## TAREFA PROPOSTA A
Reproduza, sem alterações, a parte do texto sobre a câmera da série Extremo Horizonte que se inicia com as palavras "Como para a" e se encerra com "formas de fotografar.".
## TAREFA PROPOSTA B
Prossiga o texto sobre as câmeras artesanais de Dirceu Maués a partir da última frase apresentada.

## TRECHO DO DOCUMENTO
+++++

Como para a maioria de seus trabalhos, Dirceu Maués desenvolveu uma câmera especialmente para fazer as fotos de Extremo Horizonte. Uma não, diversas. O primeiro protótipo foi sendo “aprimorado” até chegar ao resultado que o fotógrafo desejava.
O artista, para usar os conceitos do filósofo Vilém Flusser no livro A Filosofia da Caixa Preta, não se contenta em operar aparelhos que já vêm prontos de fábrica. Ele prefere conceber seus próprios dispositivos, criando com isso novas formas de fotografar.
O princípio por trás da câmera usada em Extremo Horizonte é bastante simples, mas as imagens que ela gera são de grande complexidade. Maués montou uma câmera pinhole 35 mm que permite avançar o filme enquanto ele é exposto, registrando imagens que podem se estender até o limite de um rolo de 36 poses. Funciona com o mesmo princípio de outras câmeras panorâmicas convencionais. A diferença é que o avanço do filme é controlado manualmente, dependendo das condições vividas pelo fotógrafo em campo.
O primeiro modelo de pinhole idealizado pelo fotógrafo paraense para o projeto usava uma chave para o avanço do filme. O giro, no entanto, ficava restrito pela mobilidade da mão. A solução bastante caseira e eficiente foi a de colocar um prendedor de roupas na chave, transformando-a em uma alavanca que pode ser girada apenas com o uso do dedo indicador, sem limite de movimento.
Maués coloca a câmera em um tripé, que permite a movimentação no eixo horizontal, por meio do giro da cabeça. A combinação entre o avanço do filme e o giro da cabeça do tripé pode gerar os mais diversos resultados, dependendo se a câmera é movimentada no mesmo sentido do filme ou não. “
Construir a própria câmera significa estar livre das amarras de um modelo que lhe é imposto pela indústria. Significa poder experimentar uma enorme gama de novas possibilidades que o processo permite a partir de um projeto muito pessoal de construção da câmera e das características que são escolhidas para ela”, pondera Maués em seu trabalho de conclusão de curso em Artes Plásticas na Universidade de Brasília, apresentado no final de 2012 em conjunto com as imagens da série Extremo Horizonte.
Nesse tipo de produção, não importa obter a imagem mais nítida e perfeitamente exposta. São os próprios imprevistos e “erros” que contam para imprimir nas imagens a fagulha luminosa do acaso. Cada imagem tem suas próprias características e contingências, segundo o processo de criação. Por isso, as panorâmicas da série Extremo Horizonte variam tanto de tamanho e de aparência.
Para Dirceu Maués, parte de seu interesse atual pelas câmeras artesanais pode ter raízes nas brincadeiras da época de criança. “Tive a infância permeada por esse mundo da improvisação frente a necessidade e a precariedade dos meios. Aprendi desde cedo a construir meus próprios brinquedos: cidades inteiras feitas sobre o chão de barro do porão da casa, em que os tijolos velhos eram empilhados para virarem prédios. Carros eram feitos de caixas de fósforos, aviões eram recortados do isopor da caixa de ovos, ruas raspadas no chão com pedaço de madeira, cercas feitas de palitos de picolé”, conta o fotógrafo.

+++++

## ENTRADAS FORNECIDAS
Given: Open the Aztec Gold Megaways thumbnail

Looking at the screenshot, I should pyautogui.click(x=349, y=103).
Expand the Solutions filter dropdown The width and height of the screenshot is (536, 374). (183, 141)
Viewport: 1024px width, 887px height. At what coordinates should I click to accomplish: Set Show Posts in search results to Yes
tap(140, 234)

+++++

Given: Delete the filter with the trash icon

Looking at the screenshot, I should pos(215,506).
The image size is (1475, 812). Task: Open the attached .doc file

+++++

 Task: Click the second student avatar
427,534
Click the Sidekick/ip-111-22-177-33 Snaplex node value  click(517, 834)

+++++

## RESULTADO A
Como para a maioria de seus trabalhos, Dirceu Maués desenvolveu uma câmera especialmente para fazer as fotos de Extremo Horizonte. Uma não, diversas. O primeiro protótipo foi sendo “aprimorado” até chegar ao resultado que o fotógrafo desejava.
O artista, para usar os conceitos do filósofo Vilém Flusser no livro A Filosofia da Caixa Preta, não se contenta em operar aparelhos que já vêm prontos de fábrica. Ele prefere conceber seus próprios dispositivos, criando com isso novas formas de fotografar.

## RESULTADO B
Mas não se trata de saudosismo. A fotografia artesanal de Maués é uma forma de criação poética que não se opõe à tecnologia digital. Ao contrário, ele se serve do digital para tornar possível o que antes era impraticável. Para serem impressas em tamanho maior do que o negativo, as imagens da série Extremo Horizonte precisam ser digitalizadas. Esse é um dos processos mais trabalhosos e demorados, pois o negativo é escaneado por partes que depois são montadas por meio do Photoshop.
A tecnologia também é usada para a divulgação do trabalho. Dirceu Maués criou uma página no Facebook exclusivamente para postar imagens da série (www.facebook.com/extremohorizonte). As fotos são acompanhadas de comentários e também há espaço para postar material de making of.
Ao longo da série, prevista para terminar em junho de 2013, o fotógrafo terá registrado a paisagem urbana de 10 metrópoles brasileiras: Belém (PA), Fortaleza (CE), Brasília (DF), Salvador (BA), Recife (PE), Belo Horizonte (MG), Rio de Janeiro (RJ), São Paulo (SP), Curitiba (PR) e Porto Alegre (RS). Ele já passou por cinco cidades.
A divulgação realizada via Facebook tem criado um ambiente colaborativo que ajuda o fotógrafo no seu desenvolvimento. Maués conta que colegas e amigos oferecem hospedagem em suas casas quando ele anuncia que irá passar pela cidade. É o caso de Roberto Traplev, que ele conheceu por meio da internet e que o recebeu em Recife.
“É muito mais interessante do que ficar ‘ilhado’ em um hotel. Não pela questão financeira, pois com o dinheiro do Prêmio Marc Ferrez posso bancar as estadias. O legal de ficar na casa de conhecidos é o ambiente acolhedor e propício a discussões sobre fotografia. O trabalho também evolui nessa relação de troca”, explica.
Dirceu Maués desenvolve outras séries em paralelo, sempre incorporando o acaso, o imprevisto e as novas abordagens e questionamentos sobre o gênero da paisagem. Na série chamada de Quimigramas, ele experimenta com químicos de revelação sobre papel fotossensível, criando imagens abstratas que lembram paisagens. Tudo é feito de forma “errada” para gerar resultados surpreendentes. O fixador pode ser aplicado antes do revelador. São usados pincéis para aplicação localizada.
Já a série Sombras e Solidões, que esteve entre os finalistas do Prêmio Conrado Wessel 2012, é feita a partir de fotografias tiradas da janela do carro em diferentes cidades. Maués brinca com a subexposição, deixando que algumas texturas da paisagem urbana saltem do escuro, e fotografa no “susto”, segundo as surpresas e impressões suscitadas no próprio trajeto. Esses trabalhos também são divulgados na página pessoal do fotógrafo no Face. Ele acredita que o compartilhamento pode ajudá-lo a amadurecer as ideias. Questionado sobre a exigência de que uma obra ou uma série seja inédita para a inscrição em prêmios, concursos, convocatórias e editais, ele é bastante crítico.
“Essa exigência de ineditismo é muito relativa. O Brasil é tão grande que uma obra exposta em Belém permanece inédita em São Paulo ou em Porto Alegre. Além disso, uma fotografia que é postada no Facebook não foi exposta. Um trabalho na internet é apenas uma referência, não é o trabalho em si. Para ser exposta, uma fotografia precisa ser impressa, montada e pendurada, senão precisa ser projetada, no caso de um vídeo ou de uma instalação; aí sim ela deixa de ser inédita”, argumenta.